David Yon


The Question of the Day for the 2001 Women’s Distance Festival was: “When did you catch James?” James Dexter, that is, who took off flying at the start of the men’s race and grabbed the early lead. For most people, the answer was never. The Lincoln High School sophomore was looking to extend his school’s winning streak at GWTC races to two. (Scott Poindexter won the Prefontaine meet last Saturday.) Reid Vannoy was the first to spoil James’s fun. Reid caught him around the mile and half mark and went on to capture his first GWTC grand prix victory with a time of 18:05. Mike LaBossiere followed next with a 18:43 and Jay Silvanima took the third spot with a 18:45. James Dexter ran a strong race to capture fourth as he continued his very impressive improvement this year. Early in the year James was just hoping to nail down one of the seven varsity spots for Lincoln. He has not only done that, but also become one of Coach Perry Shaw’s top three runners, as his times just keep improving.

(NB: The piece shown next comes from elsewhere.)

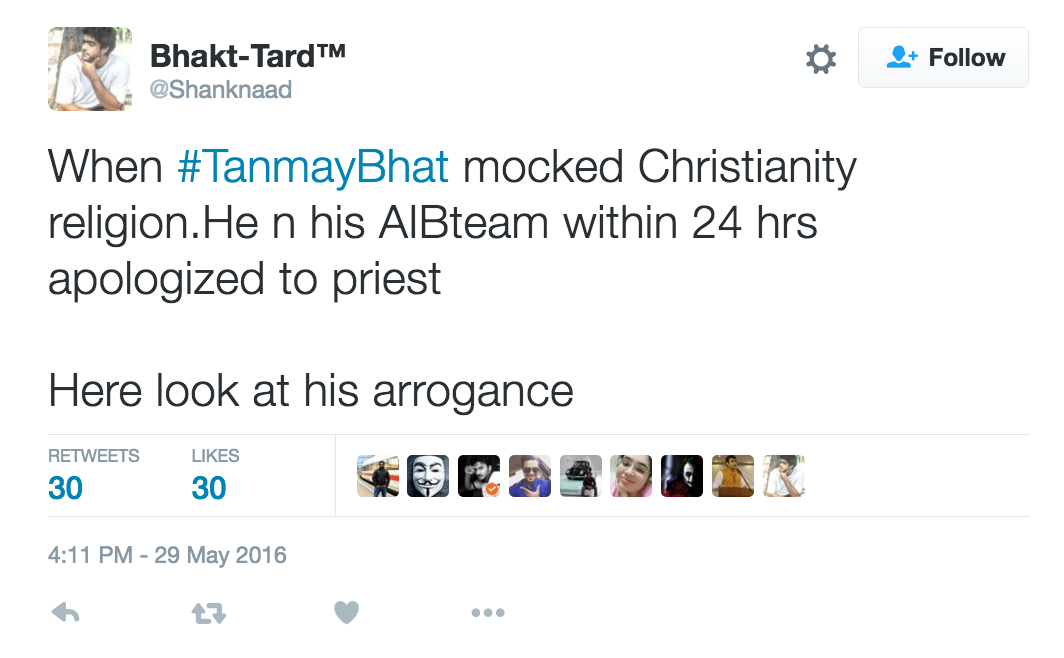The height and width of the screenshot is (658, 1064).
Task: Open the #TanmayBhat hashtag link
Action: click(x=313, y=167)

The women are the featured performers in this race and they took off through Indian Head Acres ten minutes before the men started. Kate Remillard demonstrated what a good thing marriage is by running away from the rest of the field to win in an unofficial time of 19:14, a very comfortable time for her. The newlywed is preparing for the Jacksonville Marathon. Angela Dempsey was second in 20:56 and Lisa Whitworth, arms pumping, rolled across the finish line in third place with a 21:34.

Nearly 200 runners showed up at Optimist Park to celebrate women’s running and raise money for the American Cancer Society mammography project and GWTC. Comcast, thanks to Cori Edgar, signed on as a five-year sponsor of the event and Kathy Shirley made her debut as a race director. The two made a good combination. This was the 20th running of the Women’s Distance Festival in Tallahassee. The race is part of a national series of RRCA races that were started in 1979-1980 to raise awareness of women’s running and emphasize the lack of women’s opportunities to compete in distance events at the Olympics. I am happy to say that problem as been almost completely resolved, although the IOC and IAAF still need to add the steeplechase to the women’s competition! (Please note all times are unofficial estimates. Official results on their way.)